> [Task to carry out] Please list every drawbar load in pounds that the dynamometer passage below gives for the eight-inch movement of the traction pen, each with the spring setting it belongs to.

> [Source text]
= = = =

In order to obtain an accurate movement of the paper, it passes
between a finely corrugated brass roller and another roller covered
with rubber. The winding drum to which the paper is finally delivered
is arranged to slip upon its shaft, in order to accommodate its
constantly increasing diameter as the test progresses.
A datum pen marks a continuous straight line upon this paper.
A traction recording pen moves across the paper perpendicular
to the datum line, being dependent upon the force transmitted
by the drawbar from the locomotive. The maximum travel of this
pen away from the datum line is eight inches. Two sets of springs
are provided. With the heaviest set the eight-inch movement of
the traction pen corresponds to a load of 80,000 pounds upon the
drawbar, which represents the maximum capacity of the dynamometer.
With the other set of springs the eight-inch motion of the traction
pen corresponds to a pull of 40,000 pounds upon the drawbar, and
with all the flat springs removed the eight-inch motion corresponds
to a 16,000-pound load. The total motion of the drawbar to give
the eight-inch movement to the recording mechanism is about 0.04
of an inch. The multiplication of the recording and weighing mechanism
is therefore 200 to 1.
An integrator is provided and attached to the traction recording
mechanism, so that the foot-pounds of work performed by the locomotive
is automatically summed up. Five additional electrically-operated
pens are provided. They normally draw continuous straight lines.

= = = =

> [Items]
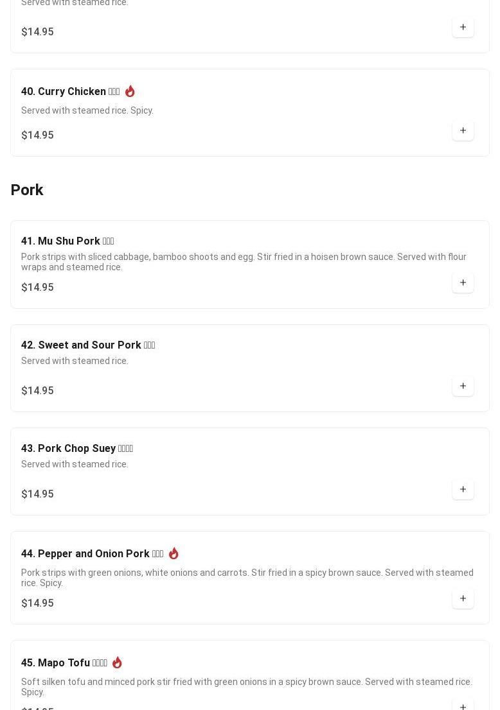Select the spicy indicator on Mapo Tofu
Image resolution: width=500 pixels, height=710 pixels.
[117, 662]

= = = =

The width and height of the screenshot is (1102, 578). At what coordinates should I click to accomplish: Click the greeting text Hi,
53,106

= = = =

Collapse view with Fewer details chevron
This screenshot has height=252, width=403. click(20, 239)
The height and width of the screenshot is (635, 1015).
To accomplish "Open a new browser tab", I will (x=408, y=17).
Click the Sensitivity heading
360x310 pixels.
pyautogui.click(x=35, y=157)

= = = =

> [Problem solution]
- 80,000 pounds: the heaviest set of springs. This is the maximum capacity of the dynamometer.
- 40,000 pounds: the other set of springs.
- 16,000 pounds: all the flat springs removed.